The ministry’s plan also includes promoting the social responsibility of companies, reallocating the overemployed workforce to companies in need of employees, improving labour training and endorsing the idea of financial leasing to support production lines. All unexploited opportunities will be studied in order to support the public sector companies. Dr Sharqawi insisted several times in his address that all moves to be taken to improve the public business sector companies—even turning them into joint stock companies and trading their shares on the stock exchange, in which case the government would always retain a controlling share of any company—were far removed from selling or privatising them. It was obvious he was attempting to allay fears of privatisation.
Global downturn
For his part, Akram Tinawi, CEO, Managing Director and Director of the Arab Banking Corporation (ABC), said that the government was facing challenges in many fields but was capable of overcoming them. It was not realistic to ask the government to have a clear economic vision in this period full of changes and crises, he said. There was a global economic downturn which was, of course, affecting the Egyptian economy; but this was not the first time, and definitely not the last, that Egypt faced such challenges. The country had overcome them before and was capable of doing so again, he said.

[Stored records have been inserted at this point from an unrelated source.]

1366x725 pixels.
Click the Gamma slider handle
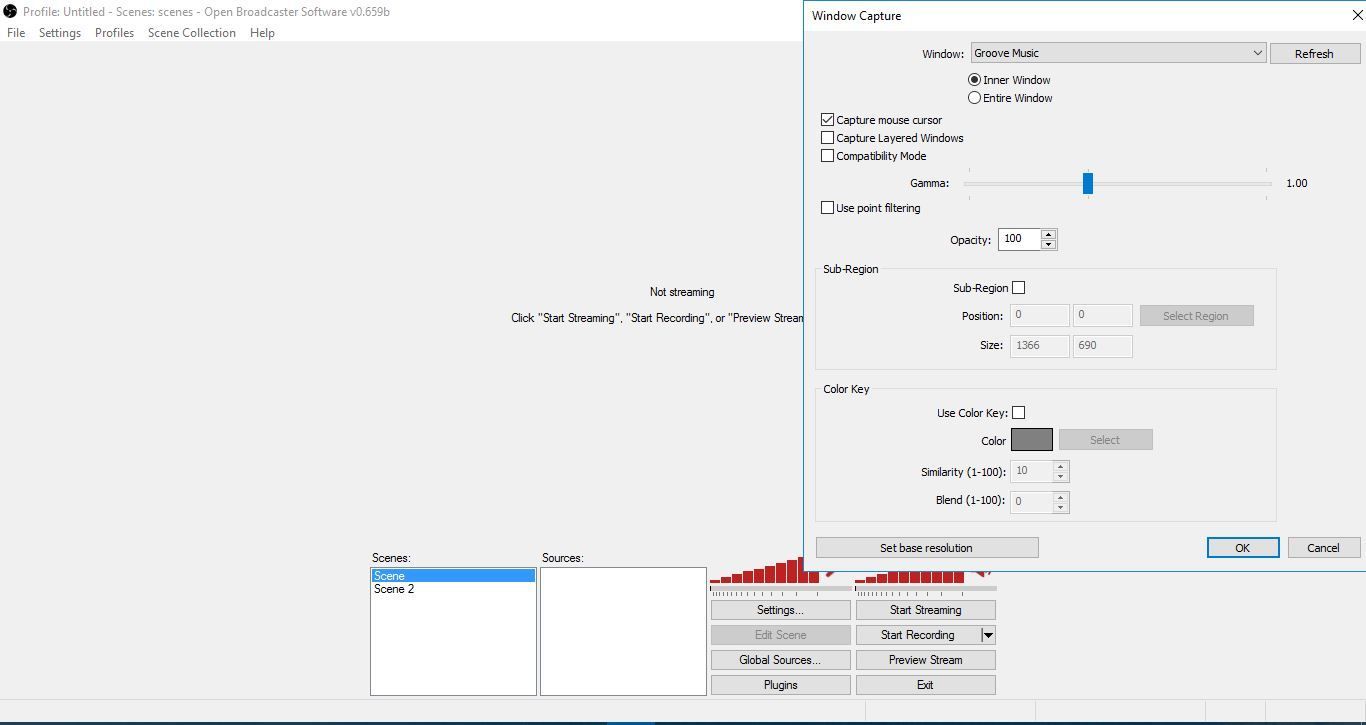click(1089, 183)
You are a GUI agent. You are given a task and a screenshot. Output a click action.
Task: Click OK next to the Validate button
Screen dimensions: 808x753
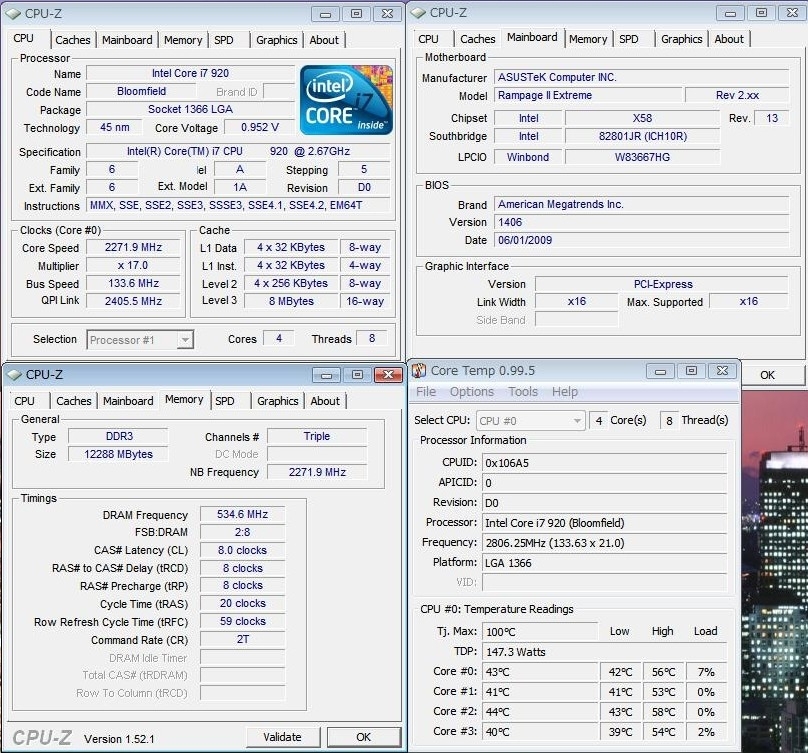pyautogui.click(x=363, y=737)
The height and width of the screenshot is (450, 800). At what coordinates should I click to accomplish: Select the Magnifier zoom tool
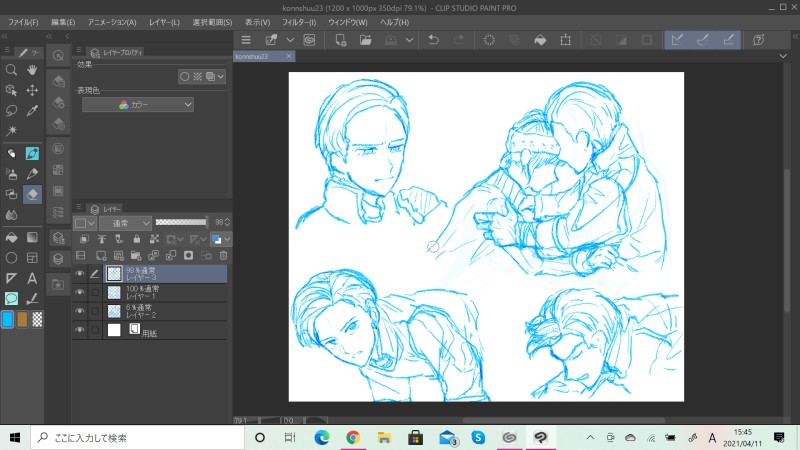[11, 70]
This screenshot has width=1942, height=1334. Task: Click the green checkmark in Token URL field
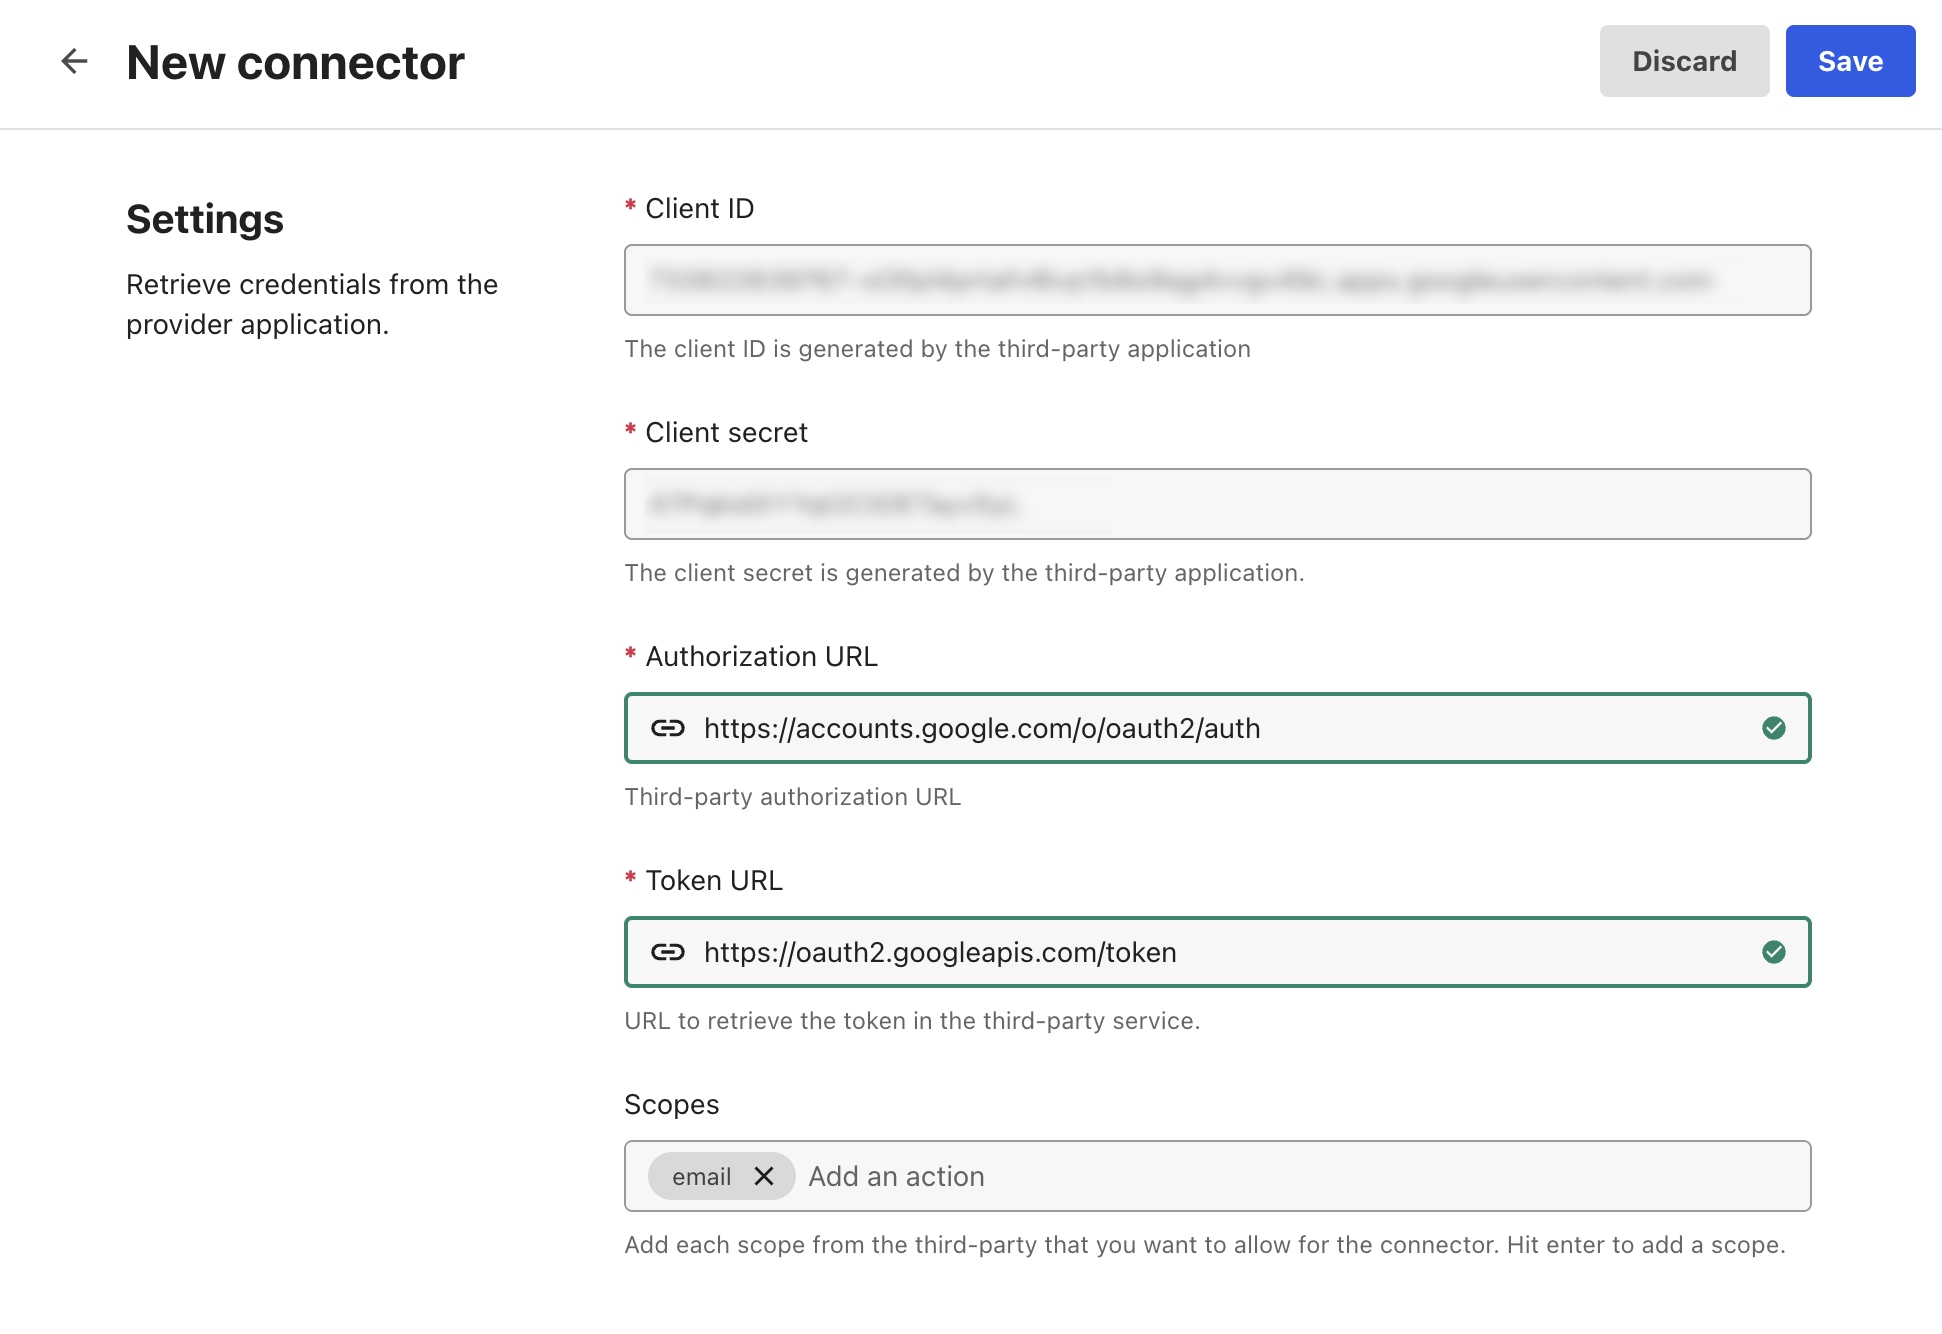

Mr Tinawi gave an assurance that local banks had a considerable liquidity in local currency. However, banks were seeking to widen their depositor base, which should cause the deposit growth to increase to reach the targeted investment growth rates. As for financing in foreign currencies, Mr Tinawi said that local banks were working on opening credit channels with international and regional organisations to participate in financing projects in Egypt. In addition, all banks operating in Egypt offer US dollar saving schemes at high interest rates of around 4.5 to 4.75 per cent for periods between five and seven years. These interest rates are considerably high by international standards.
VAT-induced price increases
On a different note, the expected implementation of a 14 per cent Value Added Tax (VAT), according to the law approved by President Sisi in January, will result in a considerable increase in prices which could reach 40 per cent. Article 3 of the new law stipulates that a 14 per cent VAT would be applied on goods and services with the exception of machinery and equipment used in production or providing a service which will be subject to a 5 per cent VAT. Nothing has been said in the media, however, about the goods which will be subject to lower tax rates due to social considerations, nor those which will be exempted altogether from the VAT such as food commodities. Will this be among the first doses of the bitter medicine required to treat Egypt’s ailing economy?